I could easily go back on Medrol. I think I'd feel good on it, which is what scares me...because if I do decide to go back on it now (most of the time I took it, I was on 4 mg daily which equals 20 mg of HC), I don't think I'd ever be able to wean off it...nor would I want to, to be completely honest.

Another problem with cortisone (HC or Medrol or whatever) is that, if you need surgery, you are supposed to tell the surgeon about it in advance. OK. But how do you explain that you are on Medrol or HC for a condition that is not even recognised by most doctors...adrenal insufficiency or Addison's disease is one thing, but adrenal fatigue is not a generally recognised diagnosis among mainstream doctors...

I know it's ridiculous to worry about something like that, but there are so many aspects to take into account...

Some say Medrol or HC will cause your own adrenal glands to shut down completely, while others (both laypeople and MDs) claim so called physiological doses (as opposed to supra physiological doses) will not shut them down, meaning they continue to product some hormones.

Confusing is the least you could say...and it does not get any easier.

Hi ana69

Yes all very confusing. I find being a patient really challenging because many Drs disagree with each other and, or just do not listen to patients.

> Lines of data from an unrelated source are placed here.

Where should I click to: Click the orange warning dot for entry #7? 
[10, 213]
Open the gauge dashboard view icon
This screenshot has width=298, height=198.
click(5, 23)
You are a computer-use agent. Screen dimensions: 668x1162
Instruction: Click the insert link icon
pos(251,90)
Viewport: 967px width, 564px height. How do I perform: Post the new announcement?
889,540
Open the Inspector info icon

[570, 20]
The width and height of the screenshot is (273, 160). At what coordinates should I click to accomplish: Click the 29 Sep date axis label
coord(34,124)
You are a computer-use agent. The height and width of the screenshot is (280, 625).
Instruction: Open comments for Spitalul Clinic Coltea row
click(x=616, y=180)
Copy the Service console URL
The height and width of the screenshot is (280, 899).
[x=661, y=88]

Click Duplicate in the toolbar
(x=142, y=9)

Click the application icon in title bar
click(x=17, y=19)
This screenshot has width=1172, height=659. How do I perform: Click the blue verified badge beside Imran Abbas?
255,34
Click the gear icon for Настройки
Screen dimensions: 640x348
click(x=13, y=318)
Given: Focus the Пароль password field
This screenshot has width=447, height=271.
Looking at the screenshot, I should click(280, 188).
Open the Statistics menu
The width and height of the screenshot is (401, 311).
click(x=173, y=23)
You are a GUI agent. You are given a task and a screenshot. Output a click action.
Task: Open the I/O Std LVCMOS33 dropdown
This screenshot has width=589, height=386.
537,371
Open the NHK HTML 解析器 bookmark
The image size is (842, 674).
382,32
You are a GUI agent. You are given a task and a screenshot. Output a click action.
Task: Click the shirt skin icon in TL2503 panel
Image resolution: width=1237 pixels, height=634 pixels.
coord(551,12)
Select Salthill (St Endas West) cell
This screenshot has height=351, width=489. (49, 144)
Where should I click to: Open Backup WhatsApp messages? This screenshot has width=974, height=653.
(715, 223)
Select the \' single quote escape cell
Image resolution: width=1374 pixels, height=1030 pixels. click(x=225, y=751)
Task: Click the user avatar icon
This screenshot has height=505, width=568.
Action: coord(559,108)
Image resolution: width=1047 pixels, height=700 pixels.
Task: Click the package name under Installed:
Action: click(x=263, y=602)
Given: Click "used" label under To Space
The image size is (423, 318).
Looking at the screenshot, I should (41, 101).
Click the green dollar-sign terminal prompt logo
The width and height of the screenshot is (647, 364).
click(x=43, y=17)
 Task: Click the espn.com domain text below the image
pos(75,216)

I take a natural supplement for adrenals. I would not want to take them long term. Though, I do trust the nutritional Dr because I think adrenal fatigue makes sense for the amount of stress I have endured.

Because I have a lifelong belief, that the body is constantly working to get back to equilibrium, and ill health nudges us to play our part in that, I remain hopeful. Supporting my adrenals with supplements and reducing my stress levels, I trust, will give the adrenals a helping hand. And, whilst doing so, teach me about myself and previous life choices.

I wish you well in your journey with health. I hope the right people come into your life, and work with you, so that your future may be brighter.

Take good care of yourself.

wow that is good to know! I have taken beta-blockers and had no idea it interacted with thyroid.